Małe dzieci mówią wszystko bez ogródek, dzięki temu informują, czego chcą i tłumaczą, czemu jest to dla nich ważne. To normalne, że maluch powie „Nie chcę iść do przedszkola, bo nie lubię swojej pani i Bartka”. Nie przebierają w słowach także wtedy, gdy oceniają innych lub bieżącą sytuację, na przykład „Chodźmy już od cioci, bo tu jest nudno” albo „Ta stara pani nieładnie pachnie i nie chcę, żeby koło mnie siedziała”. Taka szczerość jest zarówno komunikacyjnym ideałem, jak i społecznym nieszczęściem. Powinniśmy więc kontrolować poziom naszej otwartości wobec innych, ale jednak nieco mniej niż zwykle to czynimy.

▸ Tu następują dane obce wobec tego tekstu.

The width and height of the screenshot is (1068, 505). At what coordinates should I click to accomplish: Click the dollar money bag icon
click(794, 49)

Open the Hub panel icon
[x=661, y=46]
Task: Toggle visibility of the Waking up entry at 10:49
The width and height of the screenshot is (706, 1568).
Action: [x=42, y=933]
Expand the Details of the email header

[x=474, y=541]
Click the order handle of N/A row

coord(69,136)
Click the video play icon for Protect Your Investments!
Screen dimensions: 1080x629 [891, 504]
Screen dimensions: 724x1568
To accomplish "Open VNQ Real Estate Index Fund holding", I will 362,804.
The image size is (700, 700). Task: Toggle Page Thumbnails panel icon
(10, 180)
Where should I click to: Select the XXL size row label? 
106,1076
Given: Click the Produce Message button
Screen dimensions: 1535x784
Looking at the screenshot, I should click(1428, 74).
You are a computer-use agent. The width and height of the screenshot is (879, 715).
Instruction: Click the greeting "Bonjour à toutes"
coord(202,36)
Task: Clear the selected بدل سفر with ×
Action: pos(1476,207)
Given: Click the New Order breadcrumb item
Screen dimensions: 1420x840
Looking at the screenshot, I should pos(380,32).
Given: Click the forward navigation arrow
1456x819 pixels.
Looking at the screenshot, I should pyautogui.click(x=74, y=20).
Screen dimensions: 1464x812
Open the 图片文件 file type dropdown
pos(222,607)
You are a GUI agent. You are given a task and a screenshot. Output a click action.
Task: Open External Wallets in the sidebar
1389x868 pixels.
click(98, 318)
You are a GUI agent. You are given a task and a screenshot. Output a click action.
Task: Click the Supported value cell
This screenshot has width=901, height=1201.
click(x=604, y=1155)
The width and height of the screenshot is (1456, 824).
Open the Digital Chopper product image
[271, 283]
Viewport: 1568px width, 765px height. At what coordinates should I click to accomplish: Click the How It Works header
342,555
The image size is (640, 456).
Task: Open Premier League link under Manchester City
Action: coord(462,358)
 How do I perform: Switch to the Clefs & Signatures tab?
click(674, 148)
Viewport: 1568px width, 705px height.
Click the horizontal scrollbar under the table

Będziemy skuteczniejsi, jeżeli będziemy nieco bardziej szczerzy w opiniowaniu pomysłów, mówieniu o swoim stosunku do różnych propozycji a także o swoich oczekiwaniach. Nie aż tak wprost, jak to robią dzieci, ale mniej skrycie i fałszywie, jak robi to wielu dorosłych.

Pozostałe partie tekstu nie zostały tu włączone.